Court Opinion

ID: 3695977
Source: CourtListenerOpinion
Date Created: 2016-07-06 06:36:36.51162+00
Date Added: 2024-06-11T15:35:43.256432
License: Public Domain

I must disagree with the majority's decision because it renders meaningless the juvenile court's order to release Bracewell from probation. The juvenile court placed Bracewell on "official" probation, following a dispositional hearing on May 5, 1996. Nothing in the record provides us any conditions of that probation. On August 27, 1996, the juvenile court entered an order releasing Bracewell from "official" probation and submitting him to the lawful care, custody, and control of his parent, guardian, custodian, and teachers.
Probation is defined by R.C. 2151.011 (B)(34) as "[a] legal status created by a court order following an adjudication that a child is delinquent * * *, whereby the child is permitted to remain in the parent's, guardian's, or custodian's home subject to supervision, or under the supervision of any agency designated by the court and returned to the court for violation of probation at any time during the period of probation." The length of probation may be fixed at the dispositional hearing or a later date and may extend until the child is twenty-one.22
The record fails to demonstrate the length of Bracewell's probation. Further, there is nothing in the juvenile law statutes or case law that recognizes a distinction between "official" and "unofficial" probation. Thus, based on the record before this court, I can only conclude that Bracewell was released from probation on August 27, 1996. *Page 142 
Under the majority's interpretation of the juvenile court's jurisdiction, once a juvenile has been adjudicated delinquent, the juvenile court has never-ceasing jurisdiction over a child to reimpose sanctions for behavior for which the child has already paid the consequences. I believe that this interpretation is in conflict with the goal of the juvenile code — to rehabilitate, not to punish. Thus, while I agree that the juvenile court has original jurisdiction over children based on age, I do not agree that age-specific jurisdiction means "once a delinquent, always a delinquent." In this case, once the juvenile court released Bracewell from probation, it had the jurisdiction, not to impose commitment to DYS for carrying a concealed weapon, but to readjudicate him a delinquent based on his truancy and to provide a disposition consistent with truancy.
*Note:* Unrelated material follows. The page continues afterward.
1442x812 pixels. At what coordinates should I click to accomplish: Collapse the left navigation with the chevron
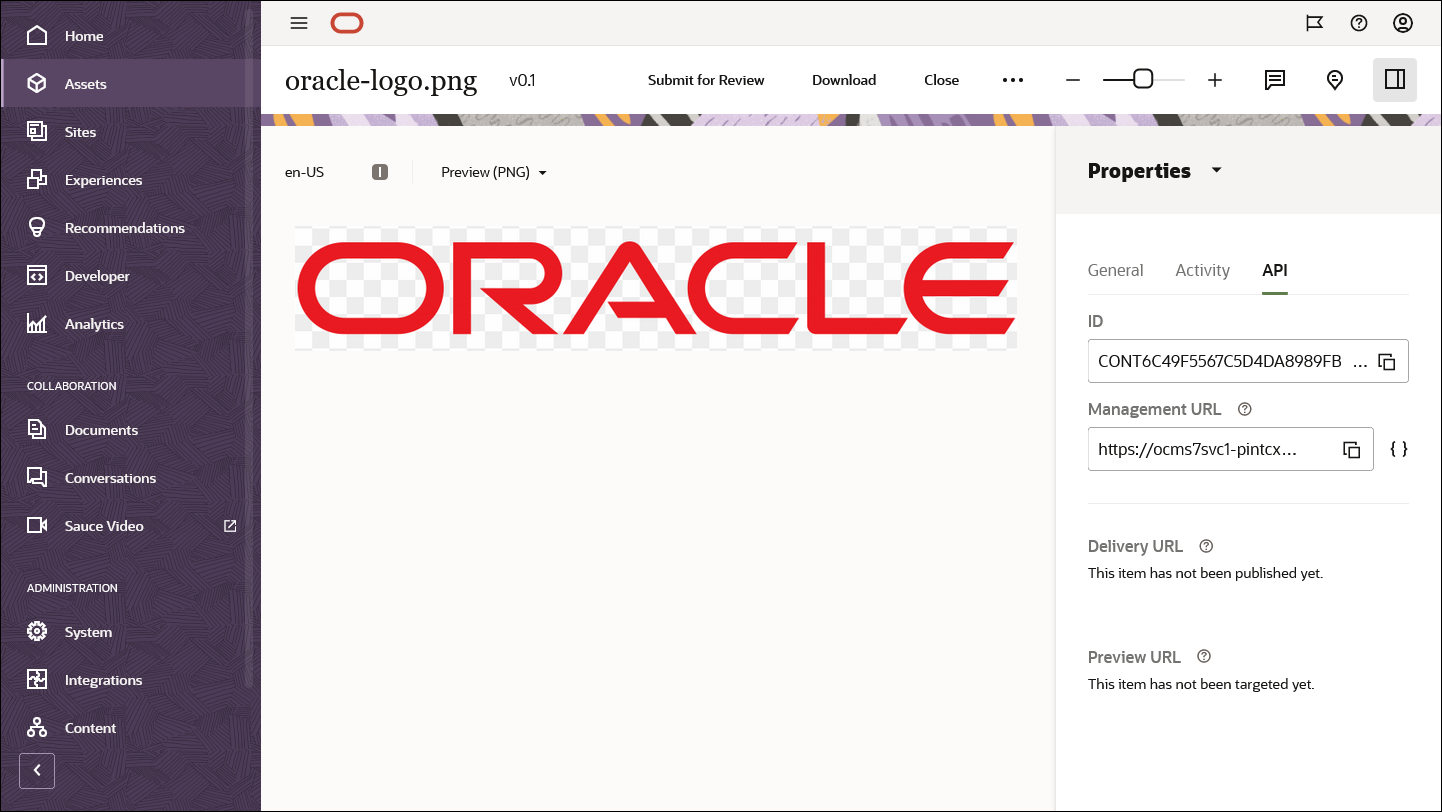tap(37, 771)
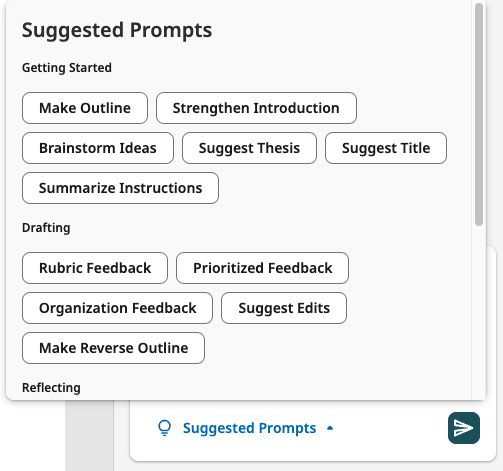The height and width of the screenshot is (471, 503).
Task: Select the Suggest Thesis prompt
Action: click(x=249, y=148)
There are two situations in which the juvenile court could have imposed its original DYS commitment in this case: (1) if Bracewell had violated the conditions of his May 5, 1995 probation or (2) if the court conditioned the suspended commitment on a separate order of unlimited duration in addition to probation and Bracewell violated that order. In the first situation, the juvenile court could commit a child to DYS, if allowed under the juvenile code, even if the initial disposition did not contain a suspended sentence of commitment.23 In the second situation, the court's jurisdiction to invoke the suspended commitment would be in effect until Bracewell reached twenty-one.24 This is because the court has power to suspend a sentence before commitment upon any condition it imposes.25
Because the record fails to demonstrate either situation, I would have reversed the trial court's judgment.
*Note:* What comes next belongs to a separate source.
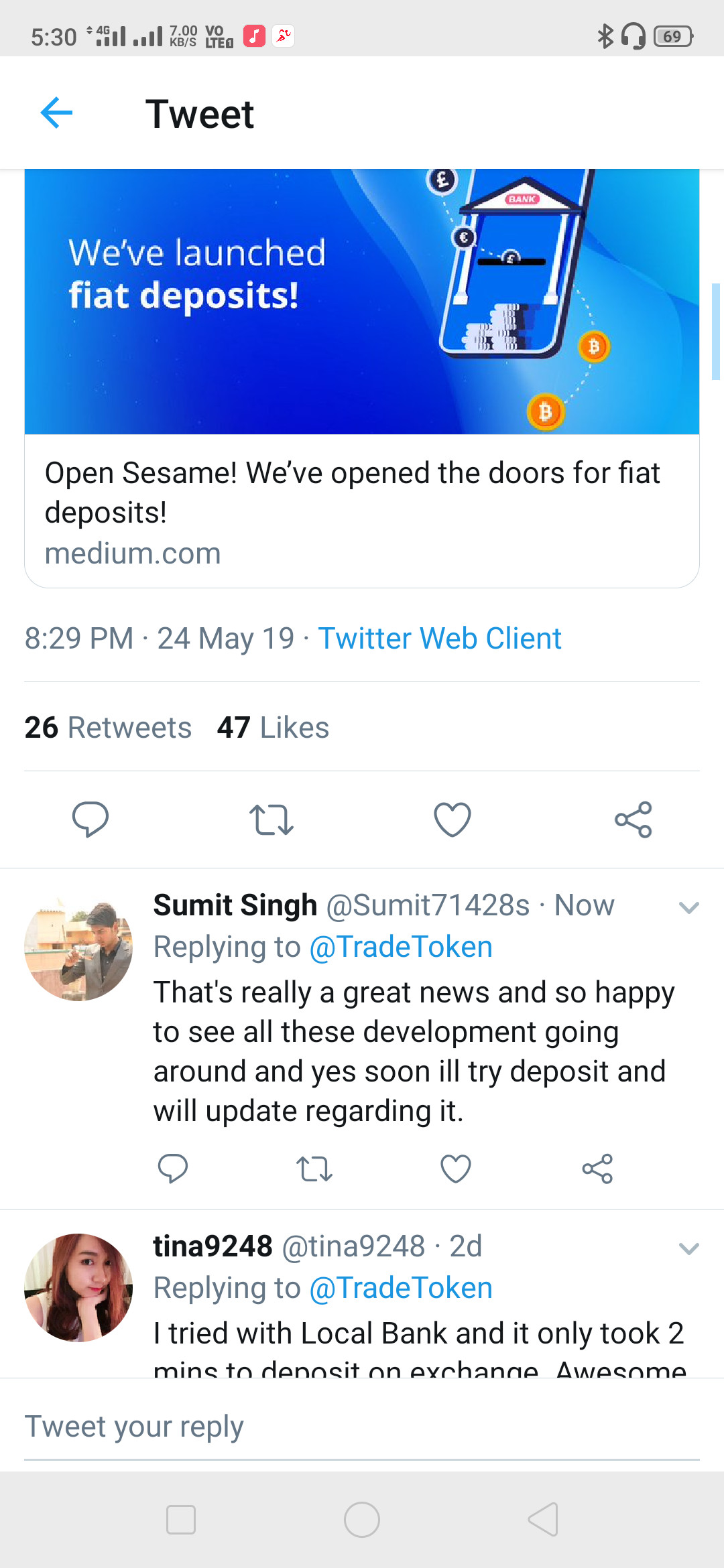Viewport: 724px width, 1568px height.
Task: Open @TradeToken mention in tina9248's reply
Action: coord(401,1288)
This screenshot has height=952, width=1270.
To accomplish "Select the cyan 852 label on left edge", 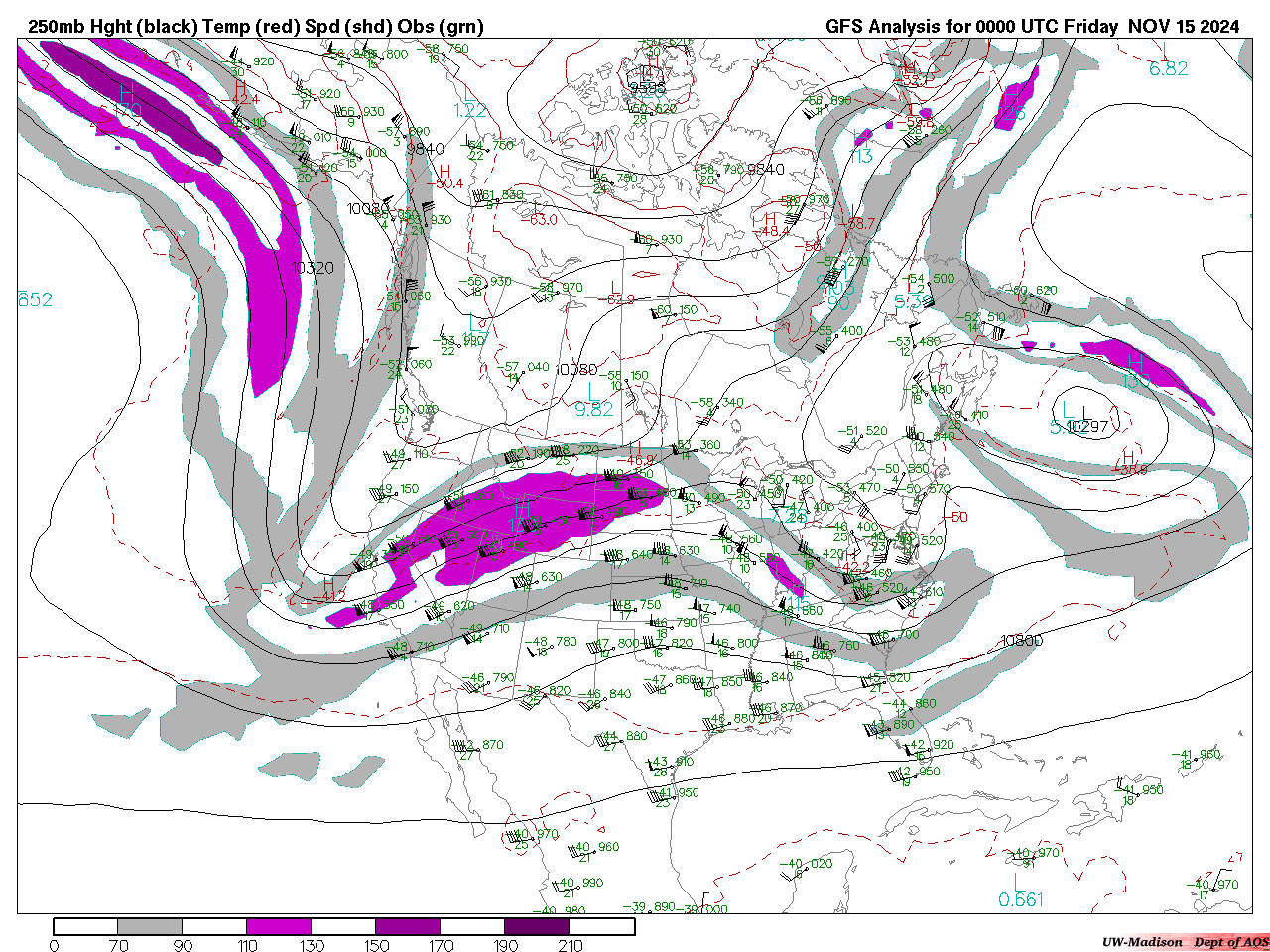I will click(35, 299).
22 In re De Geronimo (June 28, 1979), Cuyahoga App. No. 40089, unreported; Kurtz  Gianelli, Ohio Juvenile Law (1997 Ed.) 282, Section 24.4.
23 See In re Guy (Mar. 24, 1997), Butler App. No. CA96-10-196, unreported, 1997 WL 133527; In re Peggy L. (Dec. 8, 1995), Lucas App. No. L-95-109, unreported, 1995 WL 803443; In reKelly (Nov. 7, 1995), Franklin App. No. 95APF05-613, unreported, 1995 WL 656944; Kurtz  Gianelli, supra, at 341-342, Section 30.6.
24 See In re Ravanna T. (Aug. 1, 1997), Lucas App. No. L-96-371, unreported, 1997 WL 438233; In re Proctor (Dec. 24, 1997), Summit App. No. 18257, unreported, 1997 WL 803086.